● EXTRACT PROVIDED:
However, the passenger line is not the main feature of the Corridor, since its primary objective is the transportation of cargo from ocean to ocean through the Isthmus of Tehuantepec. The Corridor is not yet completely ready for this purpose, since various works needed at the port of Salina Cruz are still under construction. The delays on the construction of the jetties of the new port, in fact, impeded the inauguration of the Salina Cruz breakwater on the day of Line Z's opening. On 26 February 2024, the inauguration of the Salina Cruz breakwater was held as announced by López Obrador on 13 February 2024. He promised, at the time of the announcement, that this project would "allow the arrival of enormous ships, the biggest kinds", referring to Post-Panamax ships, which are capable of carrying between 9,500 and 12,000 containers in one trip. Experts and the authorities of the port, however, disagree with the President's statement: an experienced naval shipping agent stated that "by itself, the western breakwater does not offer an incentive for Post-Panamax ships to arrive at Salina Cruz." The port's authorities agree with this statement, but claim that the breakwater is the "first step" into being capable of receiving such ships. The second stage, starting after the inauguration, will consist on the construction of a container terminal with specialized cranes and freight train entrance areas, as well as one or two mooring docks, each being at least 300 m long. The port's administration contemplates an investment of $14 billion pesos for the construction of these works, three times the amount that was invested on the breakwater. During the breakwater's inauguration, López Obrador promised that the project would contribute to Mexico's economic partnership with the United States by enhancing commerce with the American East Coast.

On 4 July 2024, the Corridor's first freight service after the inauguration of Line Z was performed, carrying 13,500 tons of maize from Topolobampo, Sinaloa to Chinameca, Veracruz. The train traveled 269 km from Salina Cruz to its destination, arriving after approximately 10 hours.

On 11 September 2024, the 310 km long Coatzacoalcos–Palenque Line (Line FA) was fully tested for the first time, and two days later, the line was officially inaugurated, in Teapa, Tabasco, by President López Obrador, accompanied by president-elect Claudia Sheinbaum, the Governor of Tabasco Carlos Manuel Merino Campos and governor-elect Javier May Rodríguez. The train they took arrived at Palenque at approximately 17:00.

● WHAT TO DO:
1. In one to three sentences, explain why the passage about the Corridor across the Isthmus of Tehuantepec says the Salina Cruz breakwater was not inaugurated on the day Line Z opened.
2. Translate into Spanish this sentence from the passage about the Corridor across the Isthmus of Tehuantepec: "The train traveled 269 km from Salina Cruz to its destination, arriving after approximately 10 hours."
None of the lines has any bearing on the text or the work here.

● MATERIAL SUPPLIED:
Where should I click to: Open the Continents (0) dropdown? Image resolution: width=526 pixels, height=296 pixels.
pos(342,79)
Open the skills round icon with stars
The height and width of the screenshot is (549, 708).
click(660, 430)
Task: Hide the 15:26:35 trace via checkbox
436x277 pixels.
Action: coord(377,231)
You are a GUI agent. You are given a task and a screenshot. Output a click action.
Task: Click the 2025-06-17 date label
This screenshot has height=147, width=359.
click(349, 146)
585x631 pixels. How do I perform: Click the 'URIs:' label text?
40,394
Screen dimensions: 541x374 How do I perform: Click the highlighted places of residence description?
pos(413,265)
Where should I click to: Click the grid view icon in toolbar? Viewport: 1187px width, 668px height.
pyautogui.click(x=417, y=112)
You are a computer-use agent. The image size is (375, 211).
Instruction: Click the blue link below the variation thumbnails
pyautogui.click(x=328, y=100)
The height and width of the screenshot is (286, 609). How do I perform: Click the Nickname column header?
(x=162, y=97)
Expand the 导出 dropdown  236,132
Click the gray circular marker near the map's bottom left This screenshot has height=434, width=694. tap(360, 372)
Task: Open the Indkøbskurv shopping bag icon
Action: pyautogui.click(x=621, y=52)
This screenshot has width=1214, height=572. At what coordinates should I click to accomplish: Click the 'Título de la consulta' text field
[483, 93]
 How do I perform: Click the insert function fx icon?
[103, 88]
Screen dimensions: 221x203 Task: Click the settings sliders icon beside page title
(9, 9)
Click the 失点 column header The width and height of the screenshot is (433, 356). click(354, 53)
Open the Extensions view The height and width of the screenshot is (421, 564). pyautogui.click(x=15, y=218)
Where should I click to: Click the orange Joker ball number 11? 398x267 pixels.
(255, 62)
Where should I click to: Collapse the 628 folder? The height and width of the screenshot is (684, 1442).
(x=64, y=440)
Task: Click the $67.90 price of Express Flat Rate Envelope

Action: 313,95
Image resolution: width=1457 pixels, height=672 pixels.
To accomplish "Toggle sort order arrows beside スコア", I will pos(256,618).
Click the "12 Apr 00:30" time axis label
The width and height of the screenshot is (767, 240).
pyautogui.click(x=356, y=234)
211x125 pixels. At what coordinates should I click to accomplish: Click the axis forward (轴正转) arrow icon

● RESPONSES:
1. The breakwater could not be inaugurated that day because construction of the jetties of the new port was delayed.

2. El tren recorrió 269 km desde Salina Cruz hasta su destino y llegó después de aproximadamente 10 horas.